## [Data for analysis]
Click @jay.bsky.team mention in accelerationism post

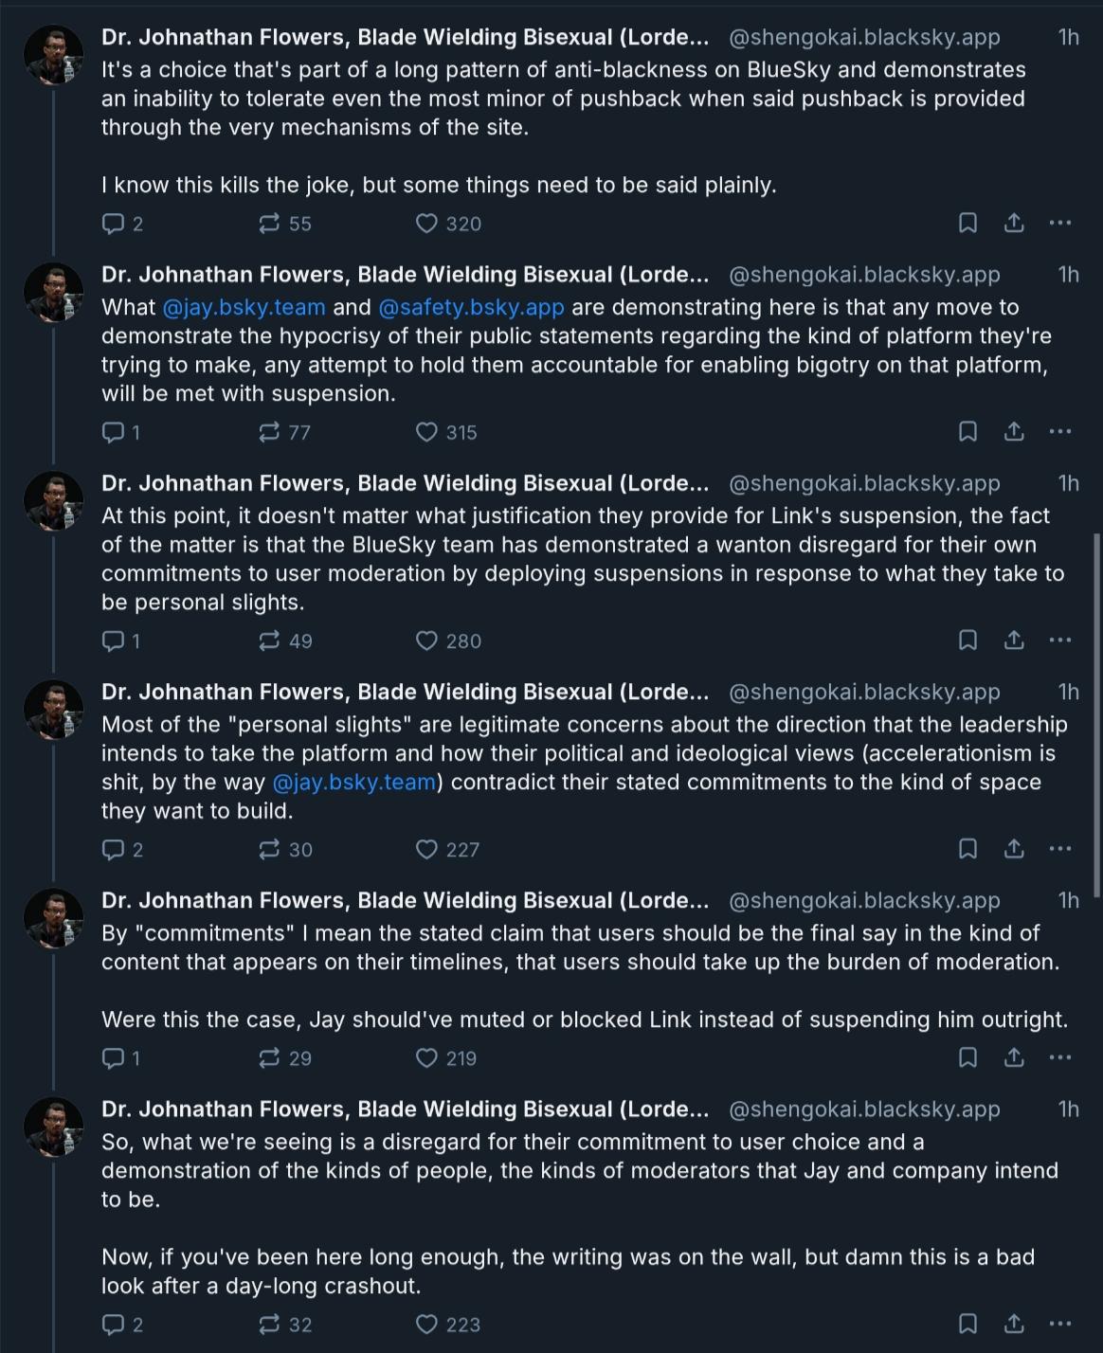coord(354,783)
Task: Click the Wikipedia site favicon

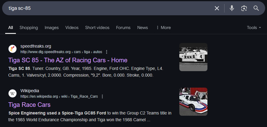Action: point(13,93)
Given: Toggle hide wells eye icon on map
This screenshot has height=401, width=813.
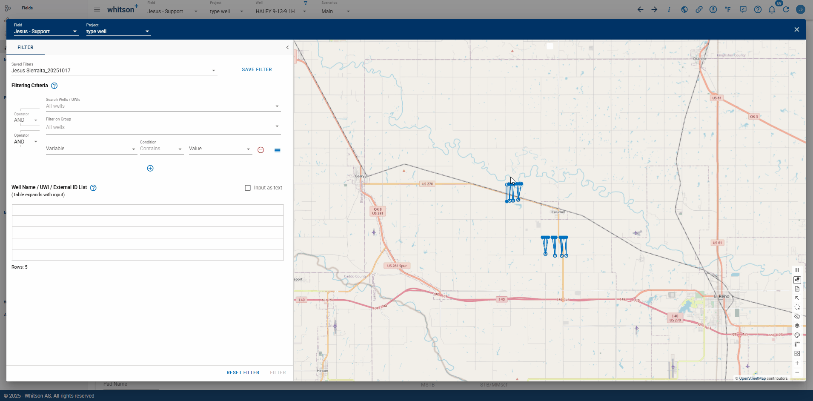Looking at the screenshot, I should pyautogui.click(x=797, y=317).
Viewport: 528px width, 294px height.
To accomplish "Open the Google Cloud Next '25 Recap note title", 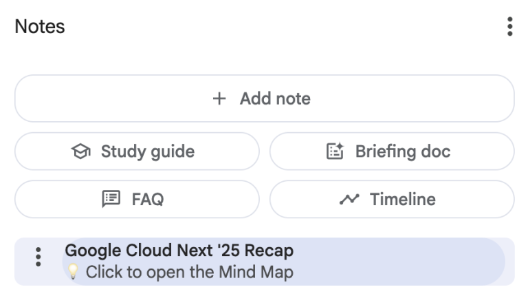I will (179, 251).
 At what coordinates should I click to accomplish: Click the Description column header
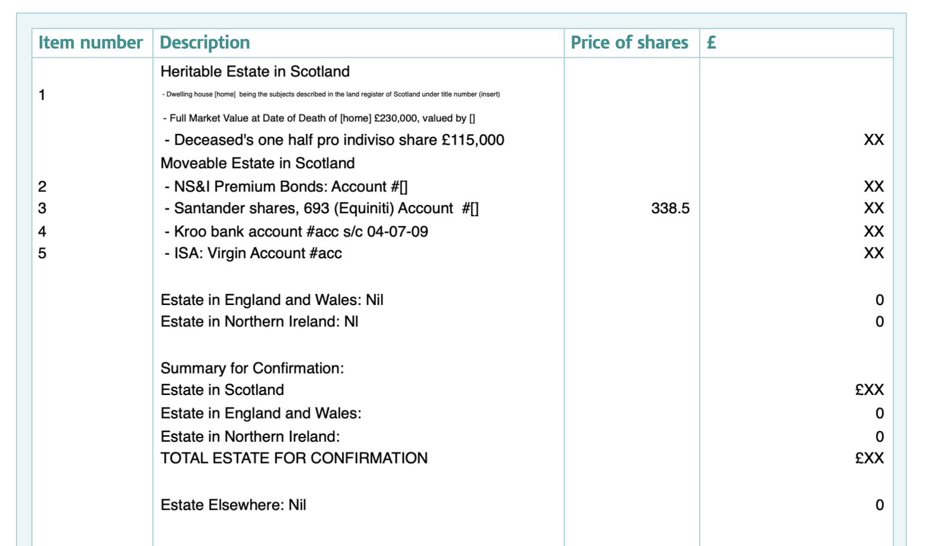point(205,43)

## [Directions for this task]
From the line containing "At what coordinates" down to the end of the listing above, every line is to be returned exactly, though the pictures are not.

## [Solution below]
 At what coordinates should I click to accomplish: Click the Description column header
point(205,43)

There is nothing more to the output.